Each line below is to be repeated exactly; any picture is to be left out.

[PROVIDED DATA — start]

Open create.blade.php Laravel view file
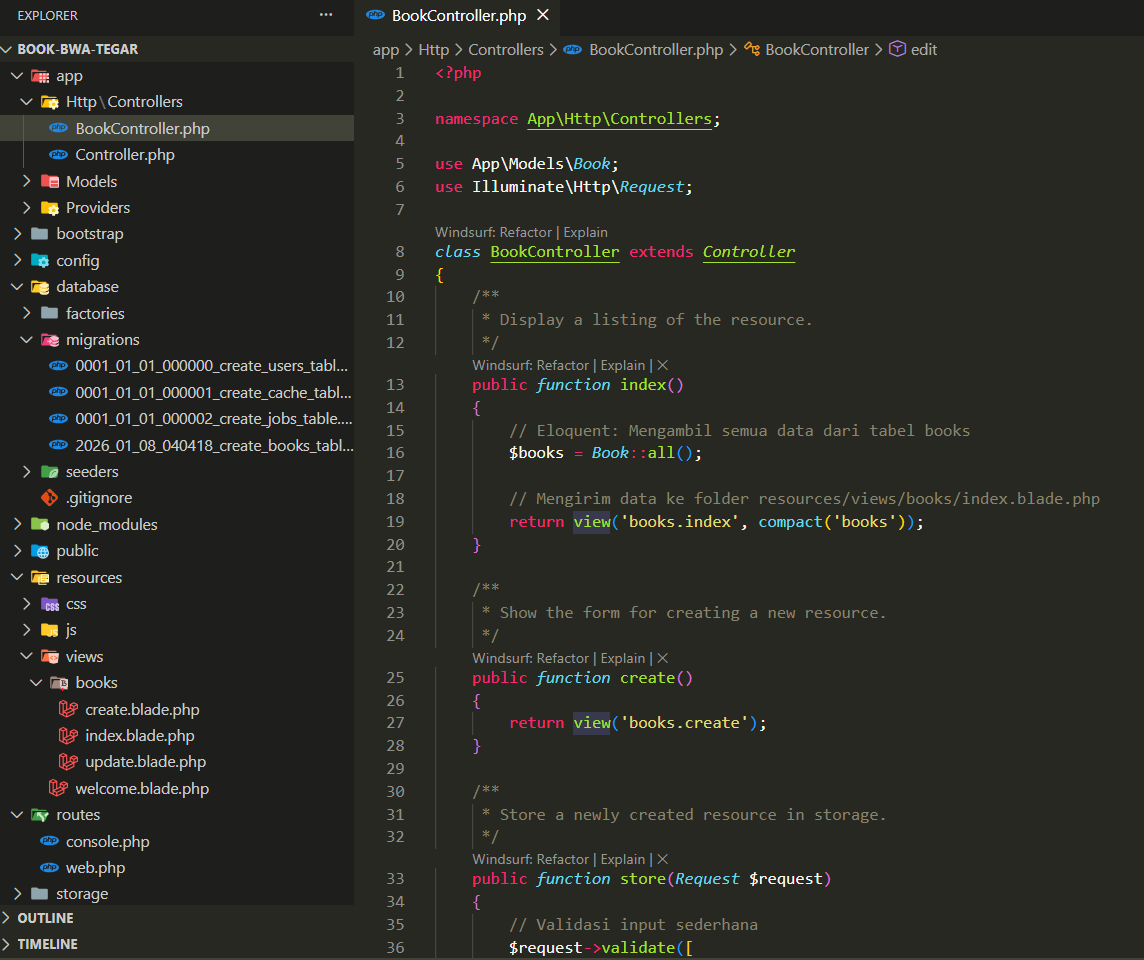tap(141, 709)
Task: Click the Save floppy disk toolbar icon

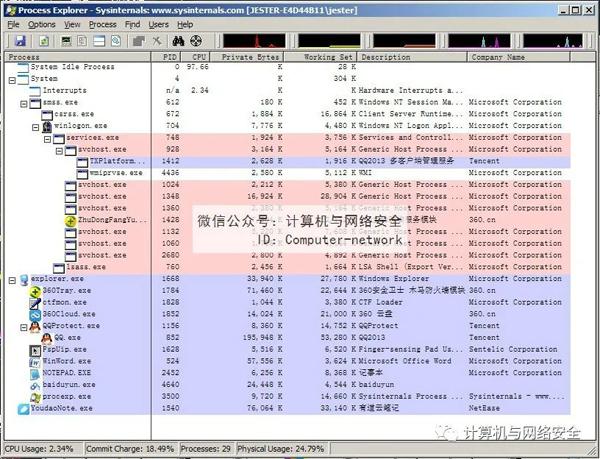Action: point(19,40)
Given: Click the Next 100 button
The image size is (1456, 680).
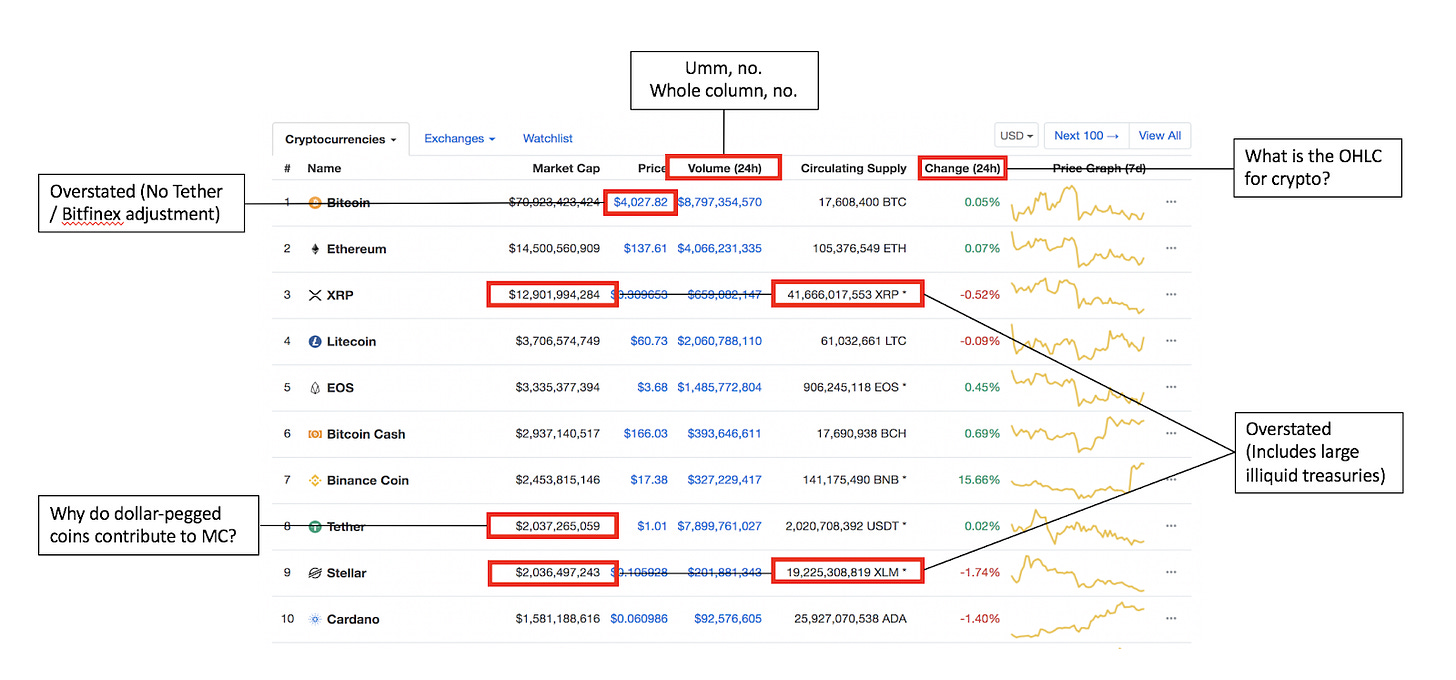Looking at the screenshot, I should click(x=1085, y=136).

[PROVIDED DATA — finish]

SOLUTION FOR THIS PROBLEM -
Open create.blade.php Laravel view file
tap(141, 709)
Task: Click the Save floppy disk toolbar icon

Action: point(19,40)
Given: Click the Next 100 button
The image size is (1456, 680).
Looking at the screenshot, I should click(x=1085, y=136).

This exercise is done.